Friday, August 24, 2012

Still Clunking Along: "The Expendables 2"


The past decade has seen a steady stream of intelligent action films.  Doug Liman started the movement with The Bourne Identity (2002), based on Robert Ludlum’s bestselling novels about an amnesiac black-ops assassin.  Martin Campbell reinvented James Bond with Casino Royale (2006), which did away with the excess that had plagued the franchise.  And Jon Favreau’s Iron Man (2008) proved that a major studio could produce a fun, loud superhero film without sacrificing quality.

Yet there is always room for excess.  In 2010, Sylvester Stallone bucked the trend of character-driven action pictures with The Expendables, a smash-mouth movie that paid homage to and featured many of the stars of the 1980s and early 1990s musclebound blockbusters.  Two things were clear: the film wouldn’t challenge the intellect in any way, and, if it was even mildly successful, would be the basis for a new franchise.  Its worldwide box office gross topped $274 million and, just like the film itself, the prospect of a sequel was a no-brainer.

For The Expendables 2, this time directed by Simon West, our friendly mercenaries have returned, led by Barney Ross (Stallone) and his right-hand man Lee Christmas (Jason Statham), this time going up against a new enemy: the dastardly Jean Vilain (yes, that’s really the bad guy’s name), played by Jean-Claude Van Damme.  With a small army at his command, Vilain steals a device from our guys that indicates the whereabouts of a cache of weapons-grade plutonium which he plans to recover and sell to the highest bidder.  

It may not be the densest or most clever of plots but, to be honest, how much are we really expecting here?  This movie is about two things: one-liners and violence.

Expendables 2 has the former in spades.  Terry Crews, as barrel-weapons expert Hale Caesar, provides a slew of boisterous, mostly monosyllabic outbursts that are almost as entertaining as those from the series of Old Spice commercials he has starred in.  One would think that a man continuously screaming “What!” and “Oh!” at the top of his lungs would wear on the nerves, but Crews’ antics are consistently delightful.

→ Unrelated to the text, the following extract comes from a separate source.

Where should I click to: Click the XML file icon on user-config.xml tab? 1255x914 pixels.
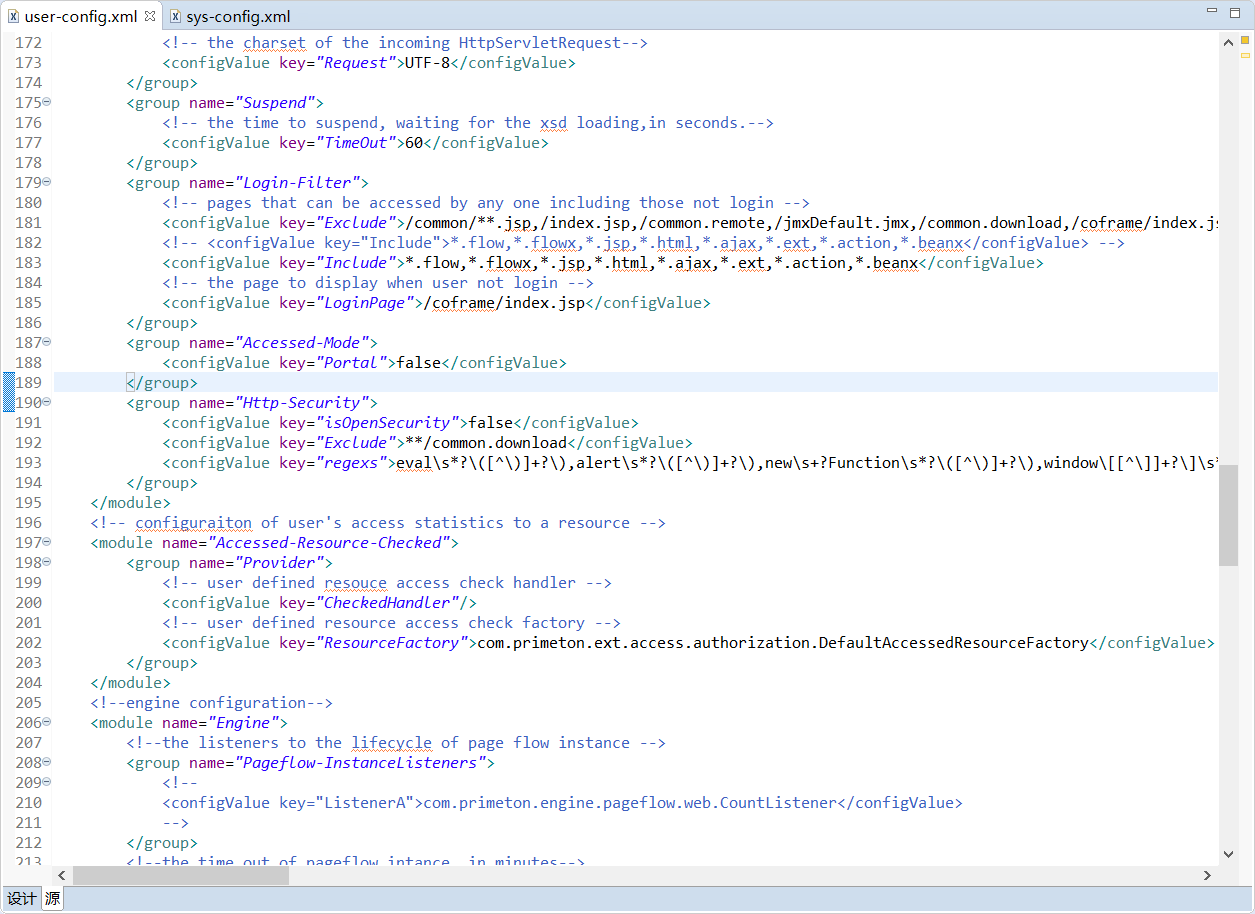coord(13,16)
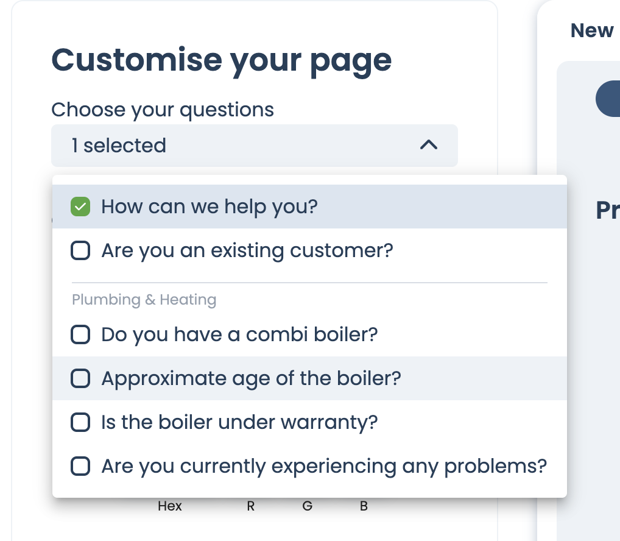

Perhaps the film’s best moment comes courtesy of Chuck Norris as Booker, a veritable one-man army who swoops in from out of nowhere to save our pinned-down team.  “I heard you got bitten by a King Cobra,” Ross tells him.  “Yeah,” Booker replies, “and after five long, painful days...the cobra died.”  The perfectly delivered line, a reference to the ‘Chuck Norris Facts’ that have been circulating around the web for years, elicited a huge reaction from the audience, whio erupted in raucous laughter.

Yet where it really counts, there has been no improvement.  The sequel still suffers the same problem as the first installment: a disappointingly minimal amount of violence.  The opening sequence is quite satisfying, with our team compiling an impressive body count during a rescue mission in Nepal.  But what follows is a whole lot of nothing, with combat sequences that are mediocre at best.  Everybody knows that most of these guys are well past their primes, but even so there’s far less action than advertised, which leaves us wondering what the point of it all was.

The Expendables franchise will eventually come to a point where people will become so tired of its empty promises that they’ll simply refuse to buy a ticket anymore.  Yet Stallone seems determined to continually produce these movies until he ticks every conceivable action star off his list.

As gaudy as the casts of the first two installments have been, there’s still a slew of superstars that we could see in the future.  There will be talk of Steven Seagal, Wesley Snipes, and Nicolas Cage, all of whom would be solid additions, but I’m thinking bigger.  

If we are going to be submitted to more sequels, let’s at least see something different. What about bringing in more international talent, such as Hong Kong action veteran Chow Yun-fat, or Abhishek Bachchan (right), the leading man of Bollywood’s high-octane Dhoom series?  Going outside Hollywood would be a welcome departure, not to mention a potential boon for overseas box office receipts.  And, while they’re at it, the series could get more women involved, like Angelina Jolie, Milla Jovovich, or Kate Beckinsale, all of whom have proven their mettle as action superstars.

Though the film hardly delivers on the action front, it’s still a blast to watch these guys pal around with each other.  Thankfully, The Expendables 2 takes itself far less seriously than its predecessor, which makes it a hell of a lot more enjoyable to watch.  But just how much longer will we put up with these mostly hollow movies?  It all depends on who decides to show up next.